[SOURCE DATA]:
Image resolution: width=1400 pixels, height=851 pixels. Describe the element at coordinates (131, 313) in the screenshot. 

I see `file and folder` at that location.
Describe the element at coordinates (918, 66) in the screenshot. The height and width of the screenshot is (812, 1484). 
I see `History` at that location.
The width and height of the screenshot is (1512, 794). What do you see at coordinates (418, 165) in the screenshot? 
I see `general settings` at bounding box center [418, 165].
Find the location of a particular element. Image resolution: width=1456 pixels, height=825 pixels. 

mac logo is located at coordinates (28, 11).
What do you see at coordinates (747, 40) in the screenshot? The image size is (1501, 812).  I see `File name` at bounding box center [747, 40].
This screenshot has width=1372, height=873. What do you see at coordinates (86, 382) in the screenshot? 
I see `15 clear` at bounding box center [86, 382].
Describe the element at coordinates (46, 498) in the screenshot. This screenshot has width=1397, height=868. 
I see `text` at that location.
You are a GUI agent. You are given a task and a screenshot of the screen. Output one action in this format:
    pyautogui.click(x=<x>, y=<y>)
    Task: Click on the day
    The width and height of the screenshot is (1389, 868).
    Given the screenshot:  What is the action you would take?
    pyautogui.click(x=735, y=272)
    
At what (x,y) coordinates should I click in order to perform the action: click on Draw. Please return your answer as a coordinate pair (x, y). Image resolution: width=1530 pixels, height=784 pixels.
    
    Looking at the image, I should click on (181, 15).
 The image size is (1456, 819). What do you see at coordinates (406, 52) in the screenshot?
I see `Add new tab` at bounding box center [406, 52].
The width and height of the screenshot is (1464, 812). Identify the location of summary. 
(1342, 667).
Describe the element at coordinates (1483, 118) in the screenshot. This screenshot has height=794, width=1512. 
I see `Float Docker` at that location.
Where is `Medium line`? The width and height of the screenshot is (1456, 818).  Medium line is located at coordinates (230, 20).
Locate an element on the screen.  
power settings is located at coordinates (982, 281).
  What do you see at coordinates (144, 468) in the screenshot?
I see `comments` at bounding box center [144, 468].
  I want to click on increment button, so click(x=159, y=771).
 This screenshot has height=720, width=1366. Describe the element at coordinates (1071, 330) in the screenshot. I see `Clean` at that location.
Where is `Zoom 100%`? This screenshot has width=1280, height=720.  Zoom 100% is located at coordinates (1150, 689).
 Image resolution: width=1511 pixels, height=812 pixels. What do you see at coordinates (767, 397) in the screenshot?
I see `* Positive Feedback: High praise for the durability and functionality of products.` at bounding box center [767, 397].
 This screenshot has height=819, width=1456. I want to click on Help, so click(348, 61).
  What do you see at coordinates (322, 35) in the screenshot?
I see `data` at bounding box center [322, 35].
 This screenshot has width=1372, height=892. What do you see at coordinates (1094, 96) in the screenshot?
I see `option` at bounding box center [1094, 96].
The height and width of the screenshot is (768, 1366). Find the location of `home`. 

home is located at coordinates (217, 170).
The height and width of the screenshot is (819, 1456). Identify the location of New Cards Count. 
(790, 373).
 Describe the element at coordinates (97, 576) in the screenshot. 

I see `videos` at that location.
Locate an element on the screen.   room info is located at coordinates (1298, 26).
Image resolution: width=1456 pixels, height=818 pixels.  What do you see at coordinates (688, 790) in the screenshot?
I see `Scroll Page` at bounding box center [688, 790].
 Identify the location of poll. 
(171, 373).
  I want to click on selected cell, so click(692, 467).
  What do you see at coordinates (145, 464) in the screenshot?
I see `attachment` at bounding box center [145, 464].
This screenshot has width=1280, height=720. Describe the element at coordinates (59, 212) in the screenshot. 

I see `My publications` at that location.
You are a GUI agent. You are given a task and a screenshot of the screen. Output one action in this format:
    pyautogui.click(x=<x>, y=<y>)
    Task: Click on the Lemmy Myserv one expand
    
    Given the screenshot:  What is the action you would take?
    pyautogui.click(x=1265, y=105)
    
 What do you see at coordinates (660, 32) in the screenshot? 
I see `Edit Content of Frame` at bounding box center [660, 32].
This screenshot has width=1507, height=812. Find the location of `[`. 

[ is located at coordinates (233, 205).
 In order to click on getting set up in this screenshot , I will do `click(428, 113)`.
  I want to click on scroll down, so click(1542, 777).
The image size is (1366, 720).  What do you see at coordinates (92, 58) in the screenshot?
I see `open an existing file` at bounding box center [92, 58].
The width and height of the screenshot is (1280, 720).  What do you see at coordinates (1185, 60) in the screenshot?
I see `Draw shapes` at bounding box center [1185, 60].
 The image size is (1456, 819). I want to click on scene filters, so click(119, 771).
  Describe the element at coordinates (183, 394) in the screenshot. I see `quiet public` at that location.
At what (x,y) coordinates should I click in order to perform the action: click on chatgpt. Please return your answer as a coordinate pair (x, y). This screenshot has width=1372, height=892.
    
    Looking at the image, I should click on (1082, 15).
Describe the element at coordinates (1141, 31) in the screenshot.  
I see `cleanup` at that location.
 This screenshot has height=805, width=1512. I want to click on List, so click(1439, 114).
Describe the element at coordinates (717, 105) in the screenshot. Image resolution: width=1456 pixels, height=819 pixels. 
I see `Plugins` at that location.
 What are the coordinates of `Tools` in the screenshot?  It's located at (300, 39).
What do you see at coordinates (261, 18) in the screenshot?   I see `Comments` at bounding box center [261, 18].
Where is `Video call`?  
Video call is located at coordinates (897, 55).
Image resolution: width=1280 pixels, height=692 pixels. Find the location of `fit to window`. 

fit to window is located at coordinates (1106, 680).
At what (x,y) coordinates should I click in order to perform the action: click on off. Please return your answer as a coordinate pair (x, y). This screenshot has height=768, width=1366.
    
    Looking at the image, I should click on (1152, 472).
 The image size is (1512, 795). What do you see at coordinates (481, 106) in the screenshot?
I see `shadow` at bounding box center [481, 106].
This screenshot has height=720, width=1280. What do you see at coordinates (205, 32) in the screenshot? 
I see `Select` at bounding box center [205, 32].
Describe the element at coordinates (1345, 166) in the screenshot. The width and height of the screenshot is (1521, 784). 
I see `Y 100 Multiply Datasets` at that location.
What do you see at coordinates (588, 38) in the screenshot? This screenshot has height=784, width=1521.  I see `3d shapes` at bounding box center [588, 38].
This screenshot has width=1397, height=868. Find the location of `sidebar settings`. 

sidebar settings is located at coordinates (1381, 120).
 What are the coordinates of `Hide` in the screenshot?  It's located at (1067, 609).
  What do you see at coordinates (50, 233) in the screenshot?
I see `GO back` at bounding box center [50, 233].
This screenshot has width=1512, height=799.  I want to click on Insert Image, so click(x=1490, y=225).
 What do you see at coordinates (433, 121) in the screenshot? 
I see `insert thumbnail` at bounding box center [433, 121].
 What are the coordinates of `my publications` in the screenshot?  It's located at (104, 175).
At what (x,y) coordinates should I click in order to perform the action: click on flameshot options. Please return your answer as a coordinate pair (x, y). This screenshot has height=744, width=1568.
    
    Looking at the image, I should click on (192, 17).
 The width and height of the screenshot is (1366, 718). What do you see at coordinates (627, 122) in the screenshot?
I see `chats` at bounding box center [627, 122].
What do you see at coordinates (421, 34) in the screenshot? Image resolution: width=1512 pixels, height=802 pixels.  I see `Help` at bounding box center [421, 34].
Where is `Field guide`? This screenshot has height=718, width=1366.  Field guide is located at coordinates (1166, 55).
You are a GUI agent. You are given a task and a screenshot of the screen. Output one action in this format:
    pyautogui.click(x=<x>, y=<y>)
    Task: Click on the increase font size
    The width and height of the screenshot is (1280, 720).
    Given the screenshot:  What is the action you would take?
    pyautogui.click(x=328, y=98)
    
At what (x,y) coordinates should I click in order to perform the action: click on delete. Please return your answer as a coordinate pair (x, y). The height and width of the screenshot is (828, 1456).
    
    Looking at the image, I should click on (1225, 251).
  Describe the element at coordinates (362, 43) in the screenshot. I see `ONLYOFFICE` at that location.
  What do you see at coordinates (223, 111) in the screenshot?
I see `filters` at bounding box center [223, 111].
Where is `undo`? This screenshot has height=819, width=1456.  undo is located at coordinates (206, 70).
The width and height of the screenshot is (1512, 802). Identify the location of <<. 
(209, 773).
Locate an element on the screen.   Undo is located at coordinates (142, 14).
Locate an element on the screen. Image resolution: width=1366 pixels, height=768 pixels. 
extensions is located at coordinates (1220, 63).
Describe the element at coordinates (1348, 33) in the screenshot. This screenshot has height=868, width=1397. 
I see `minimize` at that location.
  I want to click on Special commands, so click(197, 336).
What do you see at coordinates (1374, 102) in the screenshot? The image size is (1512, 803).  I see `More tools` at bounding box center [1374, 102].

[AIM OF THE EXERCISE]: Print the data above verbatim, from the line containing "What do you see at coordinates (660, 32)" through the line containing "I want to click on scroll", with both of those lines included.

[ANSWER]:
 What do you see at coordinates (660, 32) in the screenshot? 
I see `Edit Content of Frame` at bounding box center [660, 32].
This screenshot has width=1507, height=812. Find the location of `[`. 

[ is located at coordinates (233, 205).
 In order to click on getting set up in this screenshot , I will do `click(428, 113)`.
  I want to click on scroll down, so click(1542, 777).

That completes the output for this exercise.